Outcomes of two-step haploidentical allogeneic stem cell transplantation in elderly patients with hematologic malignancies

Xia Bi  1 Usama Gergis  2 John L Wagner  1 Matthew Carabasi  1 Joanne Filicko-O'Hara  1 William O'Hara  1 Thomas Klumpp  1 Pierluigi Porcu  1 Neal Flomenberg  1 Dolores Grosso  1
Affiliations

Outcomes of two-step haploidentical allogeneic stem cell transplantation in elderly patients with hematologic malignancies

Xia Bi et al. Bone Marrow Transplant. 2022 Nov.

Abstract

Allogeneic hematopoietic stem cell transplantation (allo-SCT) remains the best curative option for the majority of patients with hematologic malignancies (HM); however, many elderly patients are excluded from transplant and outcome data in this population is still limited. The novel two-step graft engineering approach has been the main platform for allo-SCT at Thomas Jefferson University since 2006. Following administration of the preparative regimen, we infuse donor lymphocytes, followed by cyclophosphamide to induce bidirectional tolerance, then infusion of CD34-selected cells.
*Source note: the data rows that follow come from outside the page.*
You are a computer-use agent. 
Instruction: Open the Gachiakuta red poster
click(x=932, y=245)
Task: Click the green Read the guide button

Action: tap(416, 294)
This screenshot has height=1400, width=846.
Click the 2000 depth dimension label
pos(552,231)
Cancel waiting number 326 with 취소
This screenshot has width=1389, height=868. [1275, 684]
A total of 76 patients ≥ 65 years old with HM underwent haploidentical (haplo) allo-SCT on the two-step transplant platform between 2007 and 2021. The median time to neutrophil engraftment was 11 days and platelet engraftment was 18 days. With a median follow up of 44 months, the 3-year overall survival (OS) and progression-free survival (PFS) were 36.3% and 35.6%, respectively. The cumulative incidences of non-relapse mortality (NRM) and relapse at 3 years were 43.5% and 21.0% at 3 years, respectively. The cumulative incidence of grade III-IV acute graft-versus-host-disease (GVHD) was 11.1% at 6 months, and chronic GVHD requiring treatment was 15.1% at 2 years. The two-step haplo allo-SCT is a novel alternative platform for high-risk older HM patients, achieving fast engraftment, low relapse rates and promising survival.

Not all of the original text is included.